There hasn’t been much research on the topic, she reports. But studies that do exist point to media communicating what she tactfully calls “old-school ways of thinking about things.” One commissioned by the (female) CEO of a large bank in the U.K. “basically found that women were told, ‘Skip the latte, don’t buy the shoes, clip coupons, save money, be frugal.’ But men were told, ‘Go ask for a raise” — or, almost immediately, ‘You need to be investing.’ The language and the framing of that financial advice in those publications was fundamentally different.”

(Can you feel the righteous indignation rising inside you?)

“Some of the existing research found that 65% of financial articles in women’s magazines — this is broader than the financial news media — categorized women as excessive spenders, whereas 70% of financial articles in men’s magazines focused on making money. So that was sort of the starting point for our research.”

As an analytical device, Hearit and Miller anchored their study in agenda setting theory, which looks at how media shapes perception not by telling people what to think, exactly, but by telling people what to think about.

Poring over issues of Kiplinger Personal Finance and Forbes published over two years, they found 53 articles written explicitly for women. “It was 230 pages of single-spaced data,” Hearit reports. “Then we went through and, as a coding team, looked for what stories are being told, what themes are emerging, and whether there are any common or repeated words or phrases that would then begin to shape your understanding of what it looks like if you’re a woman looking for advice.”

While they didn’t find much advice explicitly for women, they did find gendered language expressing themes such as that women should be afraid of one day being alone, and that men rule this world.

Some writing implied that women lose when it comes to finance. “A lot of the financial advice was around how being a woman is an inherent disadvantage,” Hearit explains. Some articles framed that for women, investment is less about bettering oneself than about helping others: one’s husband, one’s children, or women as a group. “It’s very heteronormative,” Hearit says. Often, the language writers chose also pointed to the gendered nature of the financial industry, which is overwhelmingly dominated by men.

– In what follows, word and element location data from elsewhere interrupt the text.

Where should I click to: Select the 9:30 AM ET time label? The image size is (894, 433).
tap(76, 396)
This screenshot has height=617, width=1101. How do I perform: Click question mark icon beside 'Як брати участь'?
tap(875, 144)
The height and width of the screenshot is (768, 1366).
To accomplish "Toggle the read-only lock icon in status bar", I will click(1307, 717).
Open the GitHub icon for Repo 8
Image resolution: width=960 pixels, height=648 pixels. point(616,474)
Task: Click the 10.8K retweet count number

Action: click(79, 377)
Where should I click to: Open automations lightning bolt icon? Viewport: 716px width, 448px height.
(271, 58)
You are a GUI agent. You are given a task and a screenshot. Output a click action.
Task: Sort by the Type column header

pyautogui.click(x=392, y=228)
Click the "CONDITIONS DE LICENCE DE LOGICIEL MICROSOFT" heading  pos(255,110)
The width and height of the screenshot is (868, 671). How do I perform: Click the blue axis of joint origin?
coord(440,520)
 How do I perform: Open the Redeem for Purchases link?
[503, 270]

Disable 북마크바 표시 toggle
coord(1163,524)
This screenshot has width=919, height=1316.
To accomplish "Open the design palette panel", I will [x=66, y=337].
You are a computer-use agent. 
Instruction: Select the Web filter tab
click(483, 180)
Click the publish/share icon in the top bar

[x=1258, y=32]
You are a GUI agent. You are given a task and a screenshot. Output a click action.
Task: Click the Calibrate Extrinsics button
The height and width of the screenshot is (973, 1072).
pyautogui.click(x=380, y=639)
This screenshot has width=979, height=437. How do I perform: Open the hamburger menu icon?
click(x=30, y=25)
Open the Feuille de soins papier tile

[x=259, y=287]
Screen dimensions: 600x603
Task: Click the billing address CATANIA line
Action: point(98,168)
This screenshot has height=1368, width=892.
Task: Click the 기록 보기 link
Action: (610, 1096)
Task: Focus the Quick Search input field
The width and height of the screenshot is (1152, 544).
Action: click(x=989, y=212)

She’s understandably hesitant to speculate about why these messages surface in Forbes and Kiplinger. The paper she wrote with Miller and student researcher Elsie Craig ’25, and submitted to a journal this fall, isn’t meant to lay out why it’s happening, but whether it is happening and to what extent.

Exploring the “quantitative weight” of the messages we receive is not new to Hearit. She has written in the past about the broad impact of messaging by central banks and other financial institutions, starting with her doctoral dissertation. In it she built on the work of Douglas Holmes, who observed in his book Economy of Words that (as Hearit simplifies it) “the Federal Reserve says something, and there’s a market reaction.” To explore that, she coded and quantified the language that Fed chairmen used during economic crises over the past 50 years. Her research documented a relationship between the performance of the economy and what the Fed chairs say before Congress during economic crises.

“My Ph.D. is in organizational communication, but I’ve always been interested in how the Fed talks about the economy, and how that shapes our expectations for what the economy is going to do,” Hearit says. “And I thought the gender wealth gap was an interesting extension of that work. I mean, we’re clearly communicating something different to men or women. How does that shape actual behavior?”

“I’ve always been interested in how the Fed talks about the economy, and how that shapes our expectations for what the economy is going to do… And I thought the gender wealth gap was an interesting extension of that work. I mean, we’re clearly communicating something different to men or women. How does that shape actual behavior?”